» **WHAT NEEDS TO BE DONE**
Print exactly the lines from the one containing "This screenshot has height=772, width=2462." through the last line of the records below, both included, and nothing else; omit any pictures.

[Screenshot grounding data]
↓↓↓

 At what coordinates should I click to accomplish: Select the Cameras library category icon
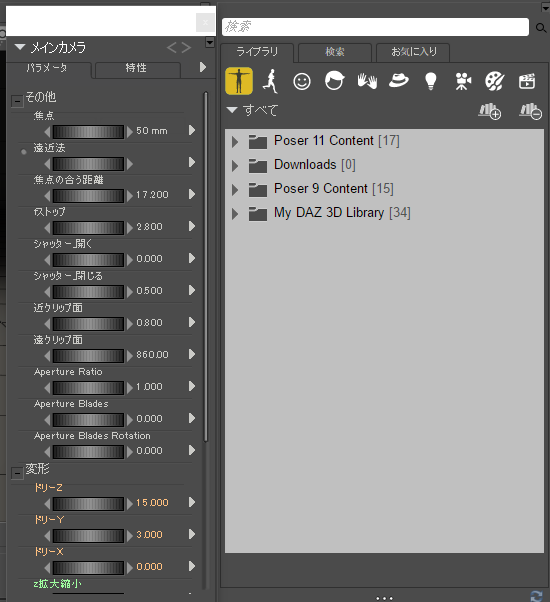462,81
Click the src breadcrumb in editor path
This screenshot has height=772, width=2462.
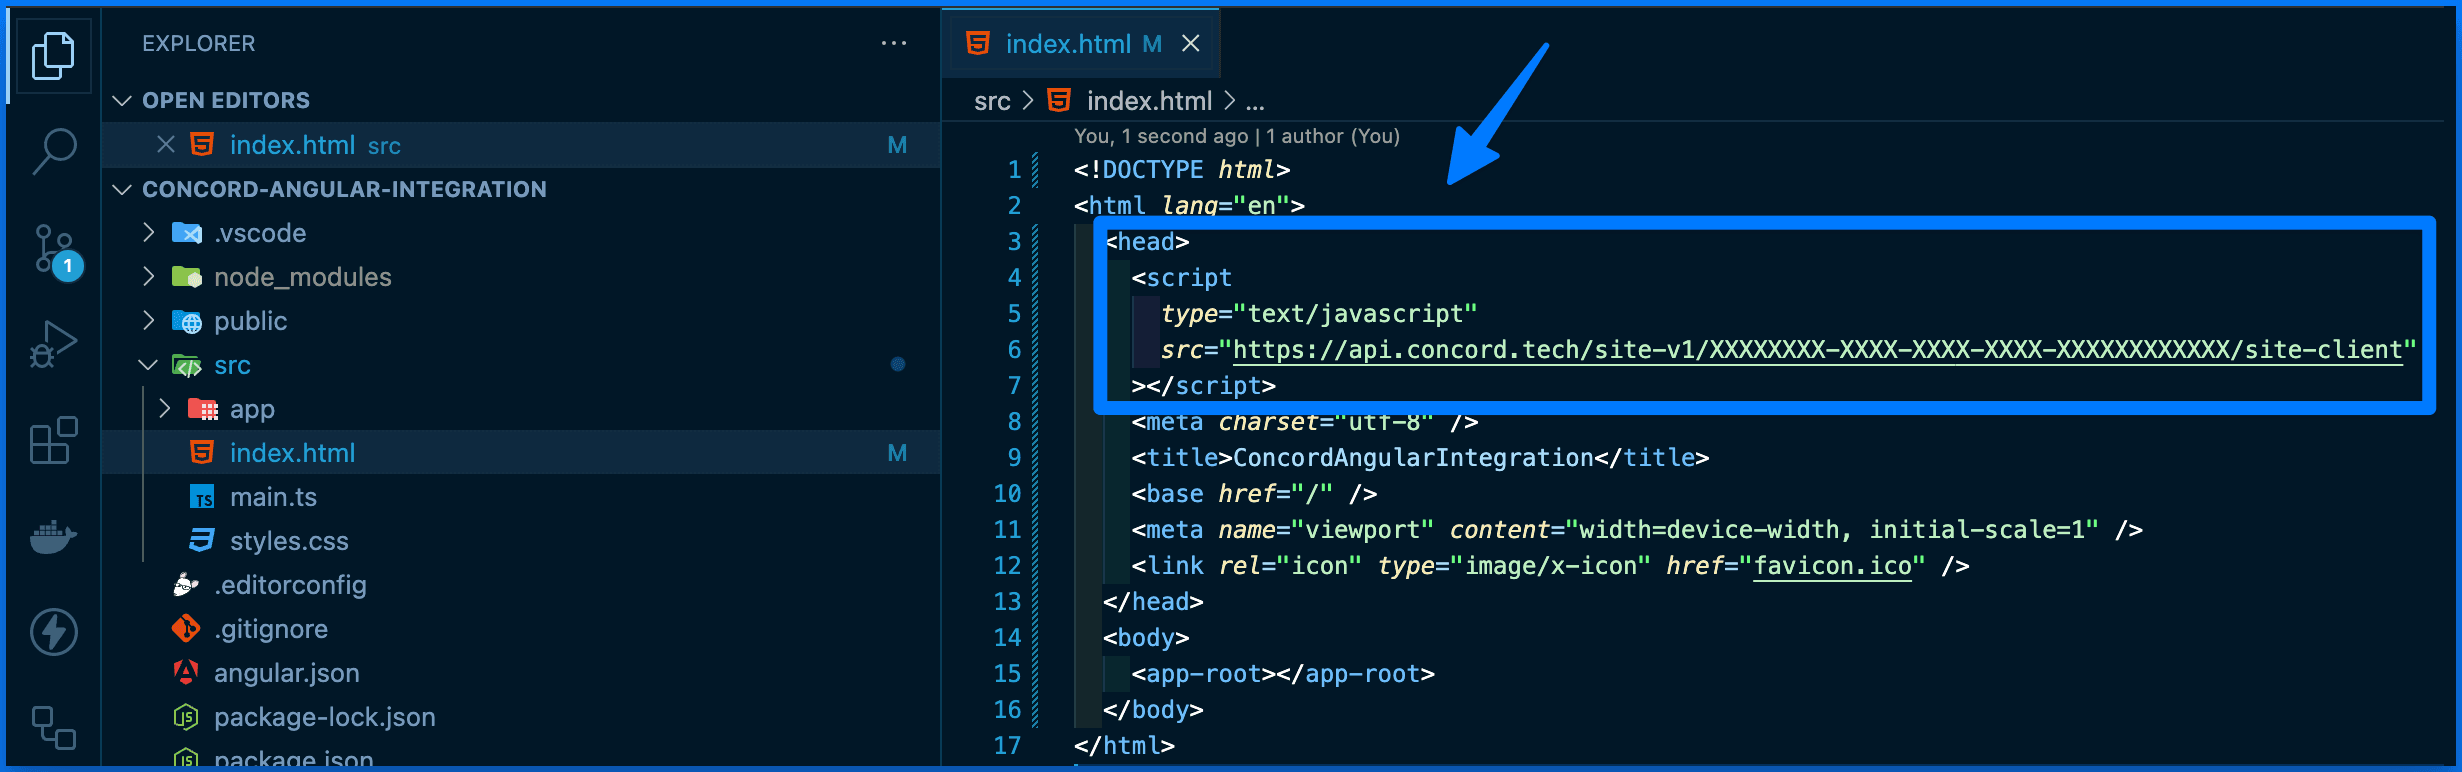(991, 101)
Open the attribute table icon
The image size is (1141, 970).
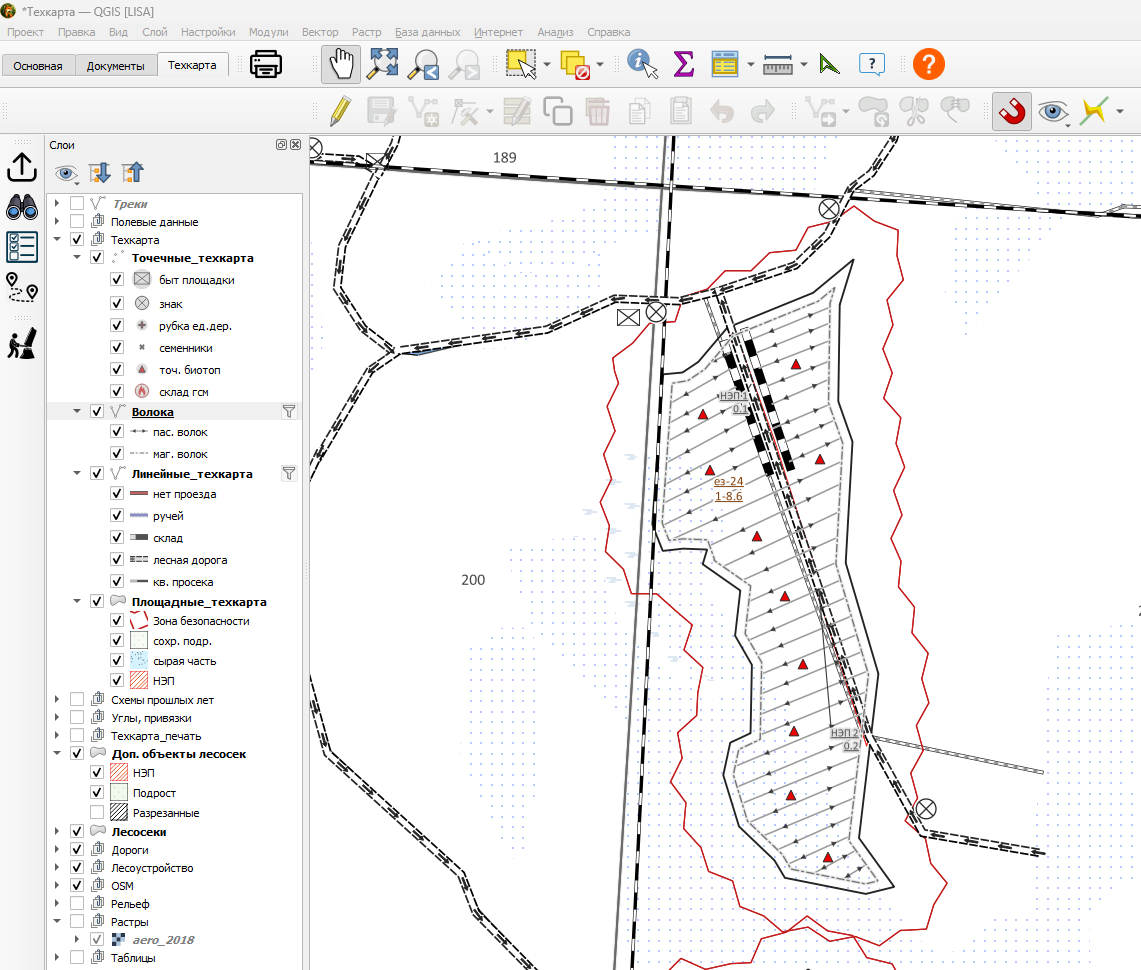coord(725,64)
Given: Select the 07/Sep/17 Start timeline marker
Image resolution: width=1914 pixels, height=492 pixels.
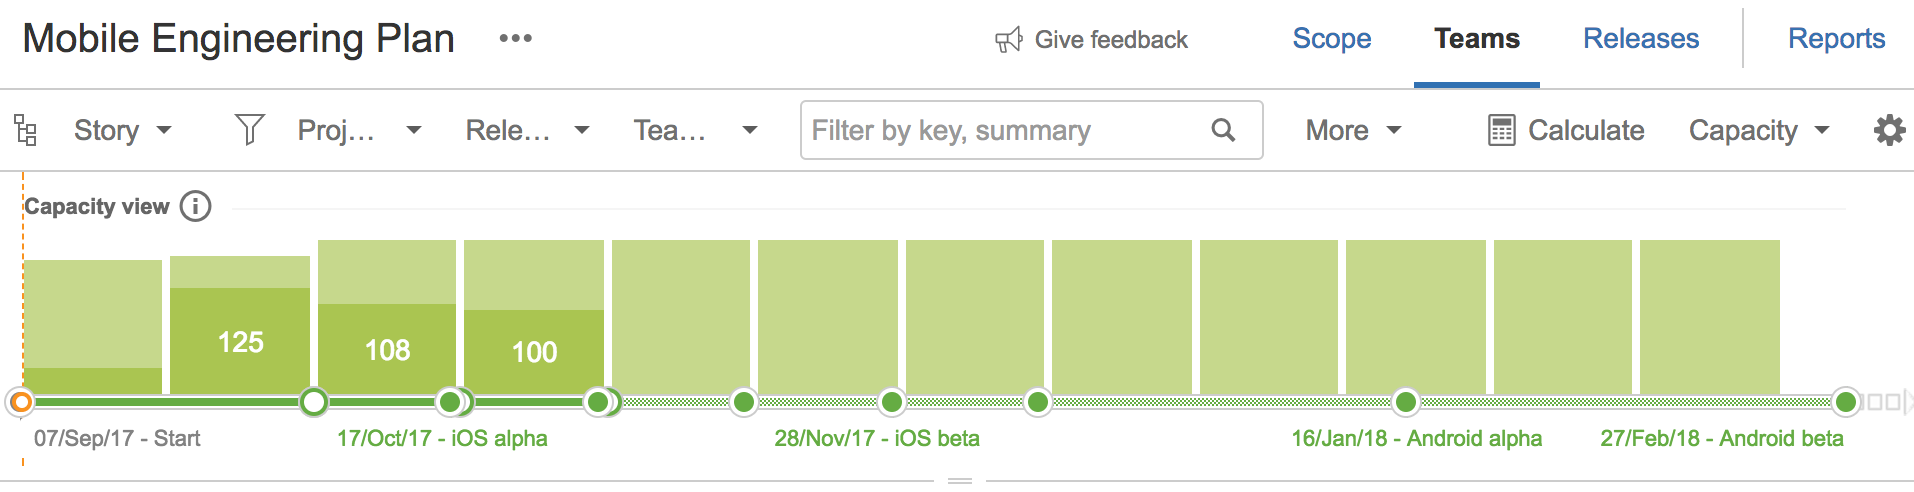Looking at the screenshot, I should pos(21,402).
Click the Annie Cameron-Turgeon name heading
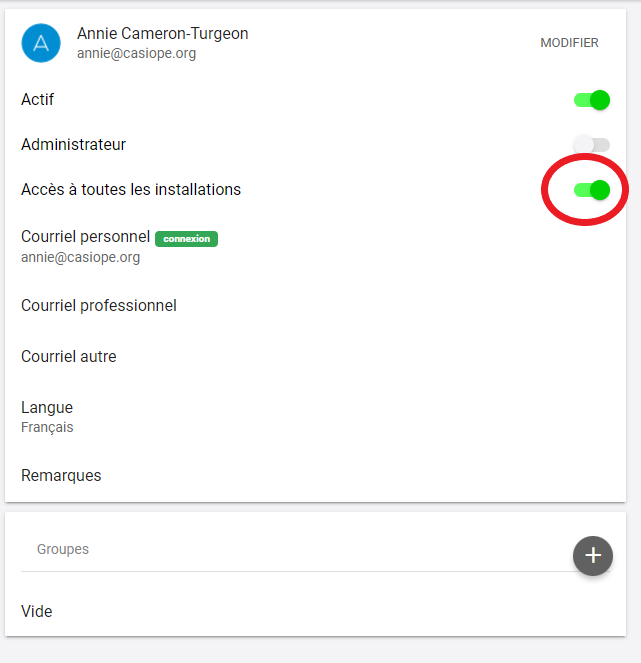The width and height of the screenshot is (641, 663). [x=162, y=33]
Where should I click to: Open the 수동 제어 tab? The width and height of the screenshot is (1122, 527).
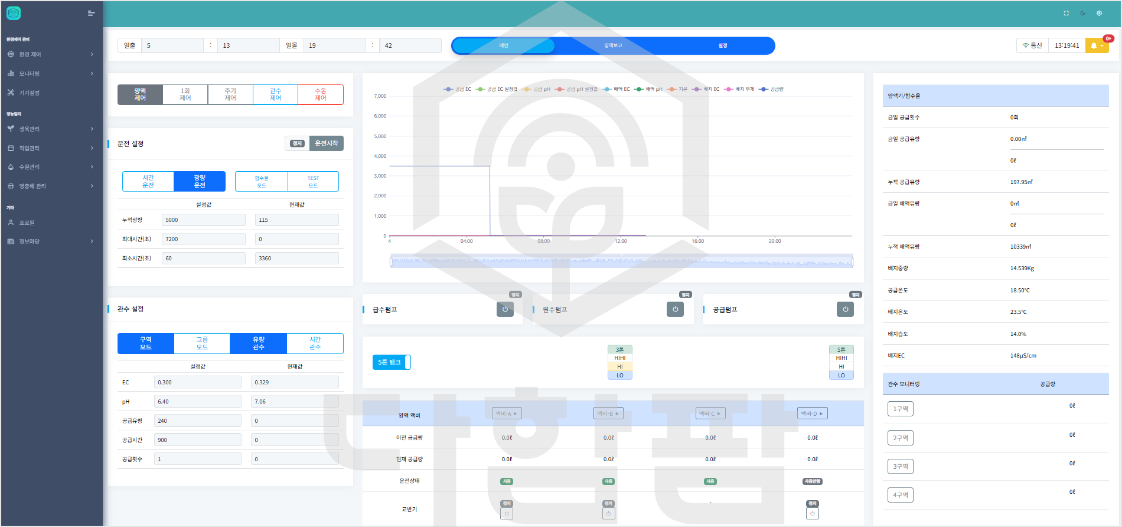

↑↑↑

» **ANSWER AREA**
This screenshot has height=772, width=2462.
(991, 101)
Open the attribute table icon
The image size is (1141, 970).
coord(725,64)
Given: Select the 07/Sep/17 Start timeline marker
Image resolution: width=1914 pixels, height=492 pixels.
Looking at the screenshot, I should pos(21,402).
Click the Annie Cameron-Turgeon name heading
The width and height of the screenshot is (641, 663). [x=162, y=33]
Where should I click to: Open the 수동 제어 tab? The width and height of the screenshot is (1122, 527).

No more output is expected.